相続と固定資産税に関するQ&A
亡くなった人の固定資産税は、誰が負担しないといけないのですか?
亡くなった方の固定資産税は、遺産の分け方が決定していない場合、その相続人全員で負担する必要があります。
もっとも、相続代表者の指定を行えば、固定資産税の請求通知が相続代表者のみに届くこととなります。
この相続代表者の指定は、一旦、固定資産税を支払う人を決めるだけですので、相続代表者が固定資産税を全額負担するということではありません。
また、相続代表者が決まったからといって、他の財産についても相続代表者が取得することになるわけでもありません。
例えば、相続人が長男と次男の2人のケースで、相続人代表者が長男となった場合、長男が固定資産税を支払うこととなります。
もっとも、長男は、次男に対し、次男の負担分の固定資産税額の支払いを求めることができます。
また、遺産の分け方について、長男と次男は、遺産分割を行う必要があります。
何年も前に亡くなった人の固定資産税の請求が届いたのですが、全額支払わないといけないのですか?
亡くなった方の相続放棄をしない限り、過去5年分の固定資産税について、全額負担する必要があります。
固定資産税の支払いは、すべての相続人が固定資産税額の全額を支払わなければならない義務を負っています。

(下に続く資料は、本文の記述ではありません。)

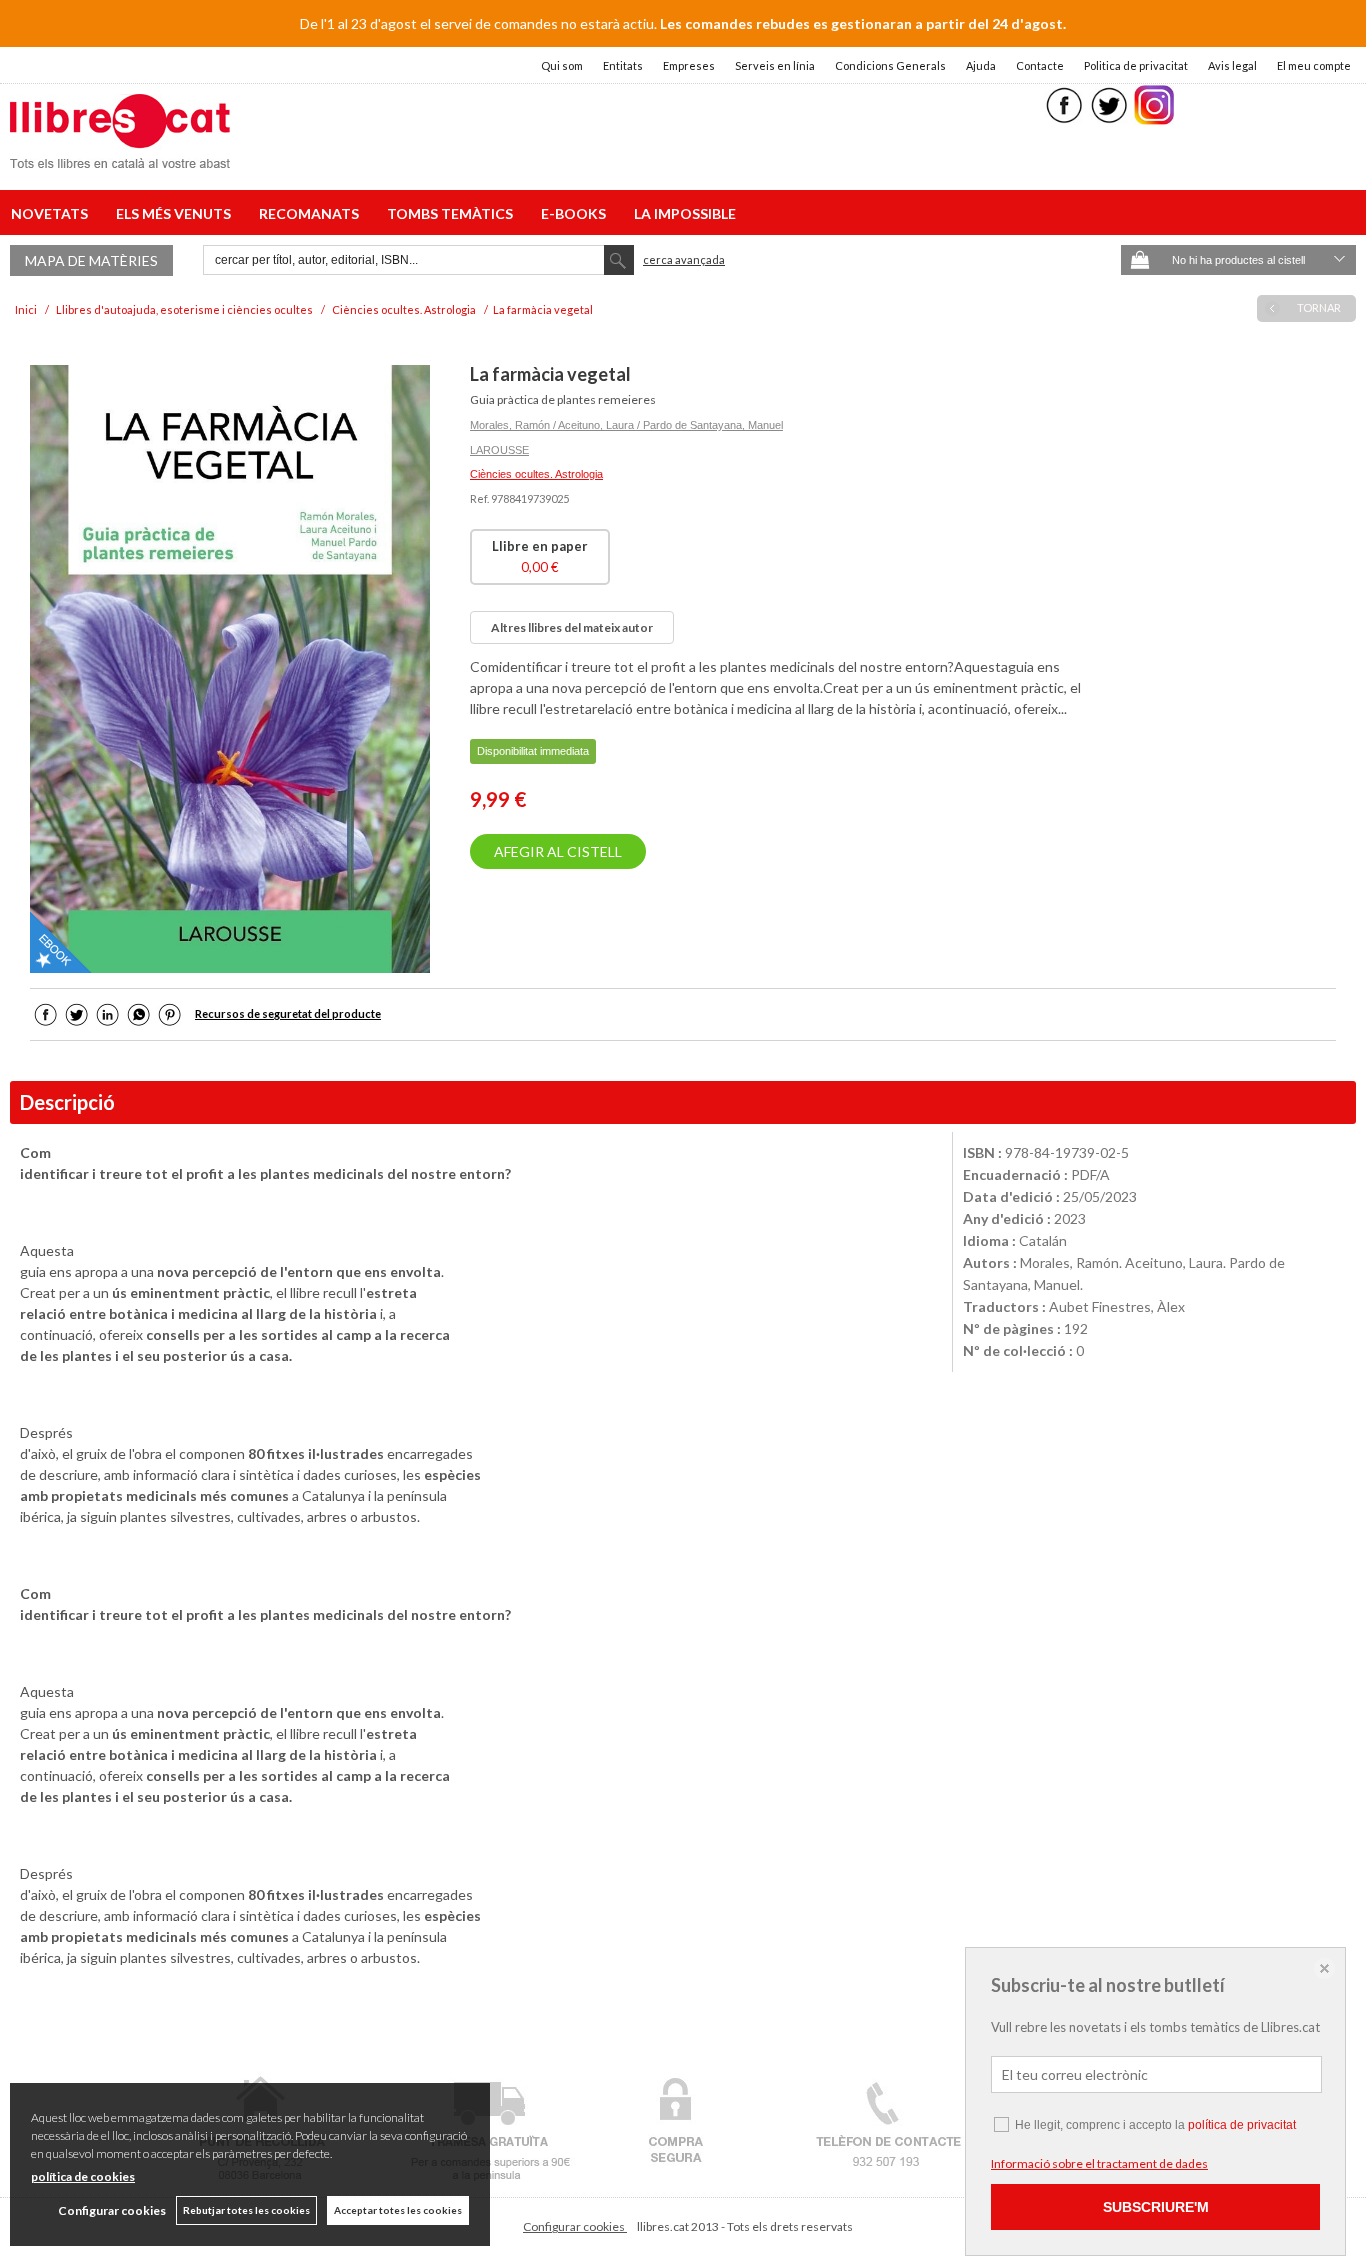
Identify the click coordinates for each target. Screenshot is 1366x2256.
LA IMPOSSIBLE (685, 213)
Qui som (562, 65)
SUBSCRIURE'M (1156, 2207)
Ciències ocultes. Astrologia (536, 474)
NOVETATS (52, 213)
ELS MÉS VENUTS (176, 213)
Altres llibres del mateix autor (572, 627)
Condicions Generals (890, 65)
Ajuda (981, 65)
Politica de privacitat (1136, 65)
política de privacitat (1242, 2125)
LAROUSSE (499, 450)
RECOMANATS (312, 213)
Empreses (689, 65)
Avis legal (1232, 65)
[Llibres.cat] (120, 155)
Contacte (1040, 65)
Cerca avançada (684, 259)
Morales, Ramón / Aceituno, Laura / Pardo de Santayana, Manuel (626, 425)
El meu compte (1314, 65)
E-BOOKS (576, 213)
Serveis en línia (775, 65)
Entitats (623, 65)
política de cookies (83, 2176)
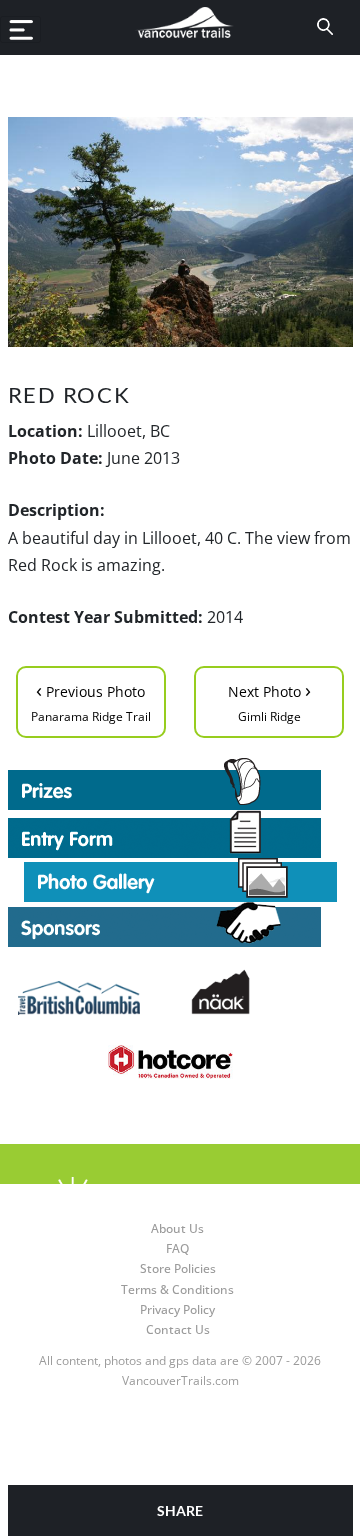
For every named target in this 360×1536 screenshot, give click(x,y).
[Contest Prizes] (180, 784)
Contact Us (178, 1329)
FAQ (177, 1248)
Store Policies (178, 1268)
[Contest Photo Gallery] (180, 878)
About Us (177, 1228)
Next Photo (269, 700)
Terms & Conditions (177, 1289)
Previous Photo (91, 700)
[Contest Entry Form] (180, 834)
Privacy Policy (177, 1309)
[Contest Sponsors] (180, 924)
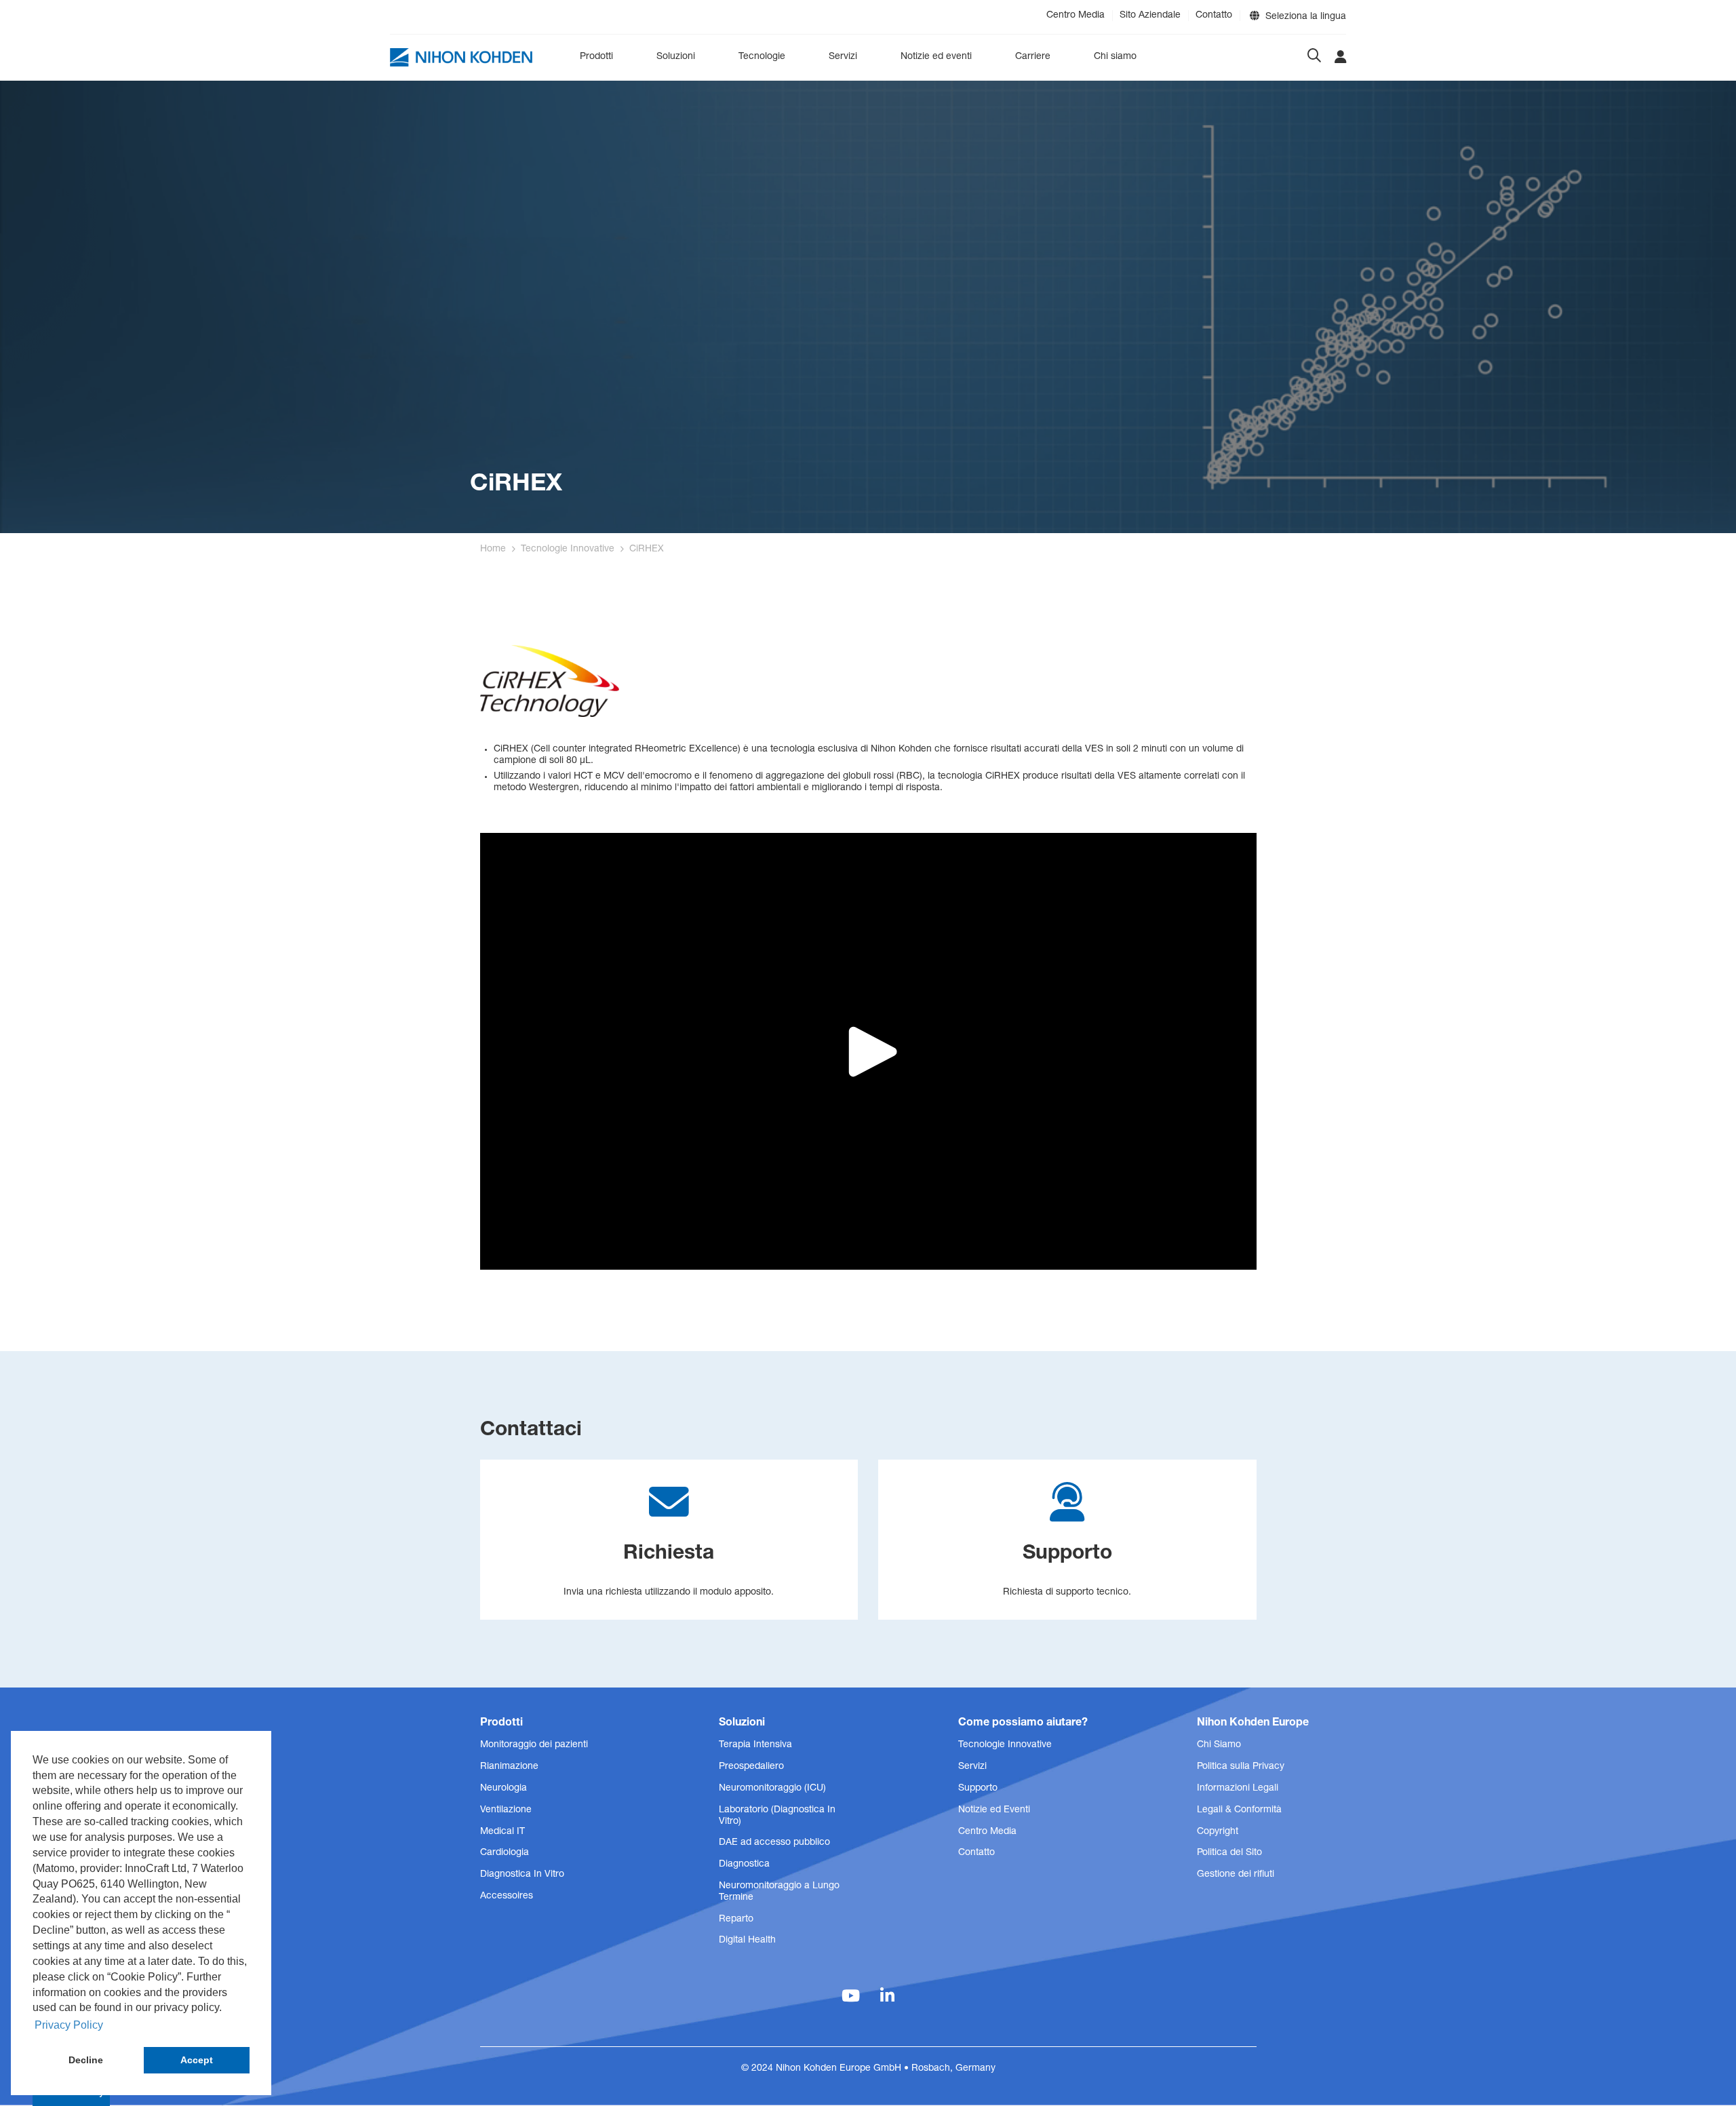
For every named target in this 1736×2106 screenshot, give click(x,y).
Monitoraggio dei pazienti (534, 1745)
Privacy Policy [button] (69, 2025)
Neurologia (503, 1788)
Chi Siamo (1219, 1745)
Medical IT (502, 1832)
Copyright (1217, 1832)
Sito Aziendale (1150, 15)
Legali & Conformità (1239, 1810)
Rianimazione (509, 1767)
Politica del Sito (1229, 1853)
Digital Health (747, 1940)
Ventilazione (506, 1810)
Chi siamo (1115, 57)
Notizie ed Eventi (994, 1810)
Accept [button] (196, 2059)
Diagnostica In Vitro (522, 1874)
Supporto (978, 1788)
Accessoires (506, 1896)
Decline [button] (85, 2059)
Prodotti (596, 57)
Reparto (736, 1919)
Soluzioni (675, 57)
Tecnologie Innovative (567, 549)
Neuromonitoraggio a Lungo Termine (779, 1892)
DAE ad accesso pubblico (774, 1843)
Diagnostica (744, 1864)
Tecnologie (761, 57)
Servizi (843, 57)
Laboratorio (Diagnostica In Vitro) (777, 1816)
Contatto (1214, 15)
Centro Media (1075, 15)
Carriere (1032, 57)
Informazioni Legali (1237, 1788)
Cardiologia (504, 1853)
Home (493, 549)
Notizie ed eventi (936, 57)
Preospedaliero (751, 1767)
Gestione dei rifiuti (1235, 1874)
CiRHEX (646, 549)
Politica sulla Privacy (1240, 1767)
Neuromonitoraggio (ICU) (772, 1788)
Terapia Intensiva (755, 1745)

そのため、他の相続人が固定資産税を支払わない場合、一旦、固定資産税額全額を支払わなければいけません。
相続人が誰も支払わない場合、延滞税などのペナルティーが課せられ、最終的には、財産を差し押さえられる場合がありますので注意が必要です。
なお、過去5年分という限定がなされる理由は、基本的に、固定資産税の支払いについては、5年で時効にかかるためです。
相続放棄をすると固定資産税は支払わなくていいのですか?
相続放棄をすると、原則、固定資産税を支払わなくてよくなります。
もっとも、相続放棄をした人が固定資産課税台帳に登録されていた場合は、相続放棄をしたとしても、必要な諸手続きをしないと、納税する義務を負うこととなります。
この固定資産課税台帳とは、簡単にいうと、市町村が固定資産税を課税するために取りまとめた、所有者ごとの資産の一覧表のことをいいます。
固定資産課税台帳に登録されているかどうかについては、固定資産税の請求が誰の名義で来ているのかによって確認することができます。
例えば、相続放棄をした後に、相続放棄をした人の名義で固定資産税の通知が来た場合は、相続放棄をした人が固定資産税課税台帳に登録されているため、必要な諸手続きをしないと、固定資産税を全額支払わないといけなくなります。
なお、相続放棄をする場合、遺産から固定資産税額を支払ってしまうと、相続放棄ができなくなりますので、注意が必要です。